World News

Beijing Imposes Sanctions on Canadian Human Rights Advocates and Organizations


The Chinese regime has sanctioned 20 Canadian human rights advocates and two organizations that support persecuted Tibetans and Uyghurs in China.

China’s Ministry of Foreign Affairs announced the sanctions on Dec. 21 under its Anti–Foreign Sanctions Law against two human rights advocacy groups—the Uyghur Rights Advocacy Project (URAP) and the Canada-Tibet Committee—along with 20 individuals linked to these organizations.

The move is in response to Canada’s recent sanctions targeting eight senior current and former Chinese Communist Party (CCP) officials, a spokesperson for China’s Ministry of Foreign Affairs said at a Dec. 23 press conference.
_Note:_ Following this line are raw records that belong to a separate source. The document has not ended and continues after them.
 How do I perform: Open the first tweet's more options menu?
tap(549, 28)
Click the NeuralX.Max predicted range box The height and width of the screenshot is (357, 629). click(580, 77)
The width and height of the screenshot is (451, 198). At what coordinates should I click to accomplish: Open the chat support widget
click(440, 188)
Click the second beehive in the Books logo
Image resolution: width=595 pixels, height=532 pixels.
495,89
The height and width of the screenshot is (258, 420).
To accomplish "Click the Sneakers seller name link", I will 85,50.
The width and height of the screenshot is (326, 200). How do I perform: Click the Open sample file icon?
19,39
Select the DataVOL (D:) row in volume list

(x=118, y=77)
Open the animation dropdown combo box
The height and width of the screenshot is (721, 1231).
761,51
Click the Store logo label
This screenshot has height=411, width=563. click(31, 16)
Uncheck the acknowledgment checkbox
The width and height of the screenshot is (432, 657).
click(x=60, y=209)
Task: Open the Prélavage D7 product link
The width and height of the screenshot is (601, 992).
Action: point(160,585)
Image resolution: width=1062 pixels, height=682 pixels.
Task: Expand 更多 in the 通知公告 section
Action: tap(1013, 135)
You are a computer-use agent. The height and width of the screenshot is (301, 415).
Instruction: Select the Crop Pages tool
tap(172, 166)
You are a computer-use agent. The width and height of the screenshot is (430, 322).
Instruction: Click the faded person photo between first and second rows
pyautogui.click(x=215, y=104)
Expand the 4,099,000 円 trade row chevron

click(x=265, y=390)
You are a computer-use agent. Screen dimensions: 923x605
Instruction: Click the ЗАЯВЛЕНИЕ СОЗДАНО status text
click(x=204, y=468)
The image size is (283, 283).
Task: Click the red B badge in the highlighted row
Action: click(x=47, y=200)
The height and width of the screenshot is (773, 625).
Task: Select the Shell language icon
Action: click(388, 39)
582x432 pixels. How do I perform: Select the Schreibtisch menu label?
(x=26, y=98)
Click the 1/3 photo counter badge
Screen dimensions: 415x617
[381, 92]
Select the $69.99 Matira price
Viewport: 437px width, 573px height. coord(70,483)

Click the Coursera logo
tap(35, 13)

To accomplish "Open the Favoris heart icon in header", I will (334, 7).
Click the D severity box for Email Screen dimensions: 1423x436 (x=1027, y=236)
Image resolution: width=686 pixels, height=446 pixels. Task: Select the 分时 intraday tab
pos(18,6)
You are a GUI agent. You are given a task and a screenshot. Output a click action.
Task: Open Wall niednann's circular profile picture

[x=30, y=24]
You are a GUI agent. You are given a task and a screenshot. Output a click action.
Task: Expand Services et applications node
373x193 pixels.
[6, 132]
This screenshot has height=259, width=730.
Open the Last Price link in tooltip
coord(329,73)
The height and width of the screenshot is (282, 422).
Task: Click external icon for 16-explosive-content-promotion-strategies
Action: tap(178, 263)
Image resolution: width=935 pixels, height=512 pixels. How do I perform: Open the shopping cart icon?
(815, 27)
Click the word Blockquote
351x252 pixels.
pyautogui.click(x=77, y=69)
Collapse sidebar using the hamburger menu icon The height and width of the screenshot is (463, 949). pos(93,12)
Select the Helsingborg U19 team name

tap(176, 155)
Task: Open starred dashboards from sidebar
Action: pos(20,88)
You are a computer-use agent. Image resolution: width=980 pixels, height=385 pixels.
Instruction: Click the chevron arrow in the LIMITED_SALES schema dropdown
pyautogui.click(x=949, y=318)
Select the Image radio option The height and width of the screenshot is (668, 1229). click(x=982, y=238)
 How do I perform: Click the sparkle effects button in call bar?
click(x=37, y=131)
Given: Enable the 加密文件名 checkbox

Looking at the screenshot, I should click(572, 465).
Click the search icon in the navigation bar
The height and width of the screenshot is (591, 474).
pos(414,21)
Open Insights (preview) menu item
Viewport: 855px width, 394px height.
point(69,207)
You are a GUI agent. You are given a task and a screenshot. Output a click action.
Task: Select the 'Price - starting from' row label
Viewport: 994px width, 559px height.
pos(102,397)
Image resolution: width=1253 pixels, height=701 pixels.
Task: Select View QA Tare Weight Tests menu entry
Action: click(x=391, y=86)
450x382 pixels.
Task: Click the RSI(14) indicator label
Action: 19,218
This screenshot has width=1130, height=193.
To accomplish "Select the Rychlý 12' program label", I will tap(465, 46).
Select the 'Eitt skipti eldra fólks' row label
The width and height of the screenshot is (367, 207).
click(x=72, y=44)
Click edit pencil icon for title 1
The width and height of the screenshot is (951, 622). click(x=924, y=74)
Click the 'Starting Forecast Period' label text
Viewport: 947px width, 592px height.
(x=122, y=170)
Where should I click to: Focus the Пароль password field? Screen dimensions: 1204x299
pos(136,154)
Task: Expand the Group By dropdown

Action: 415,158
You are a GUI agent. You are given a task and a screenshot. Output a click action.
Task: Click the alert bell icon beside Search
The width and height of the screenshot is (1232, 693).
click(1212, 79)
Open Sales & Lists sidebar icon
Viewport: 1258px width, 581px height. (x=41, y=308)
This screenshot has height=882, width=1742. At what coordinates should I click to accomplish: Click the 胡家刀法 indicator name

These CCP officials had already been sanctioned by the U.S. government for their involvement in human rights crimes against minority groups, including Uyghurs, Tibetans, and Falun Gong practitioners.

The Beijing regime’s sanctions have drawn criticism, including from MP Michael Chong, the Conservatives’ foreign affairs critic.

“Conservatives condemn the sanctioning by the PRC [People’s Republic of China] of 20 Canadians simply for calling out Beijing’s human rights violations and transnational repression against Tibetans and Uyghurs,” Chong wrote in a Dec. 22 post on the social media platform X.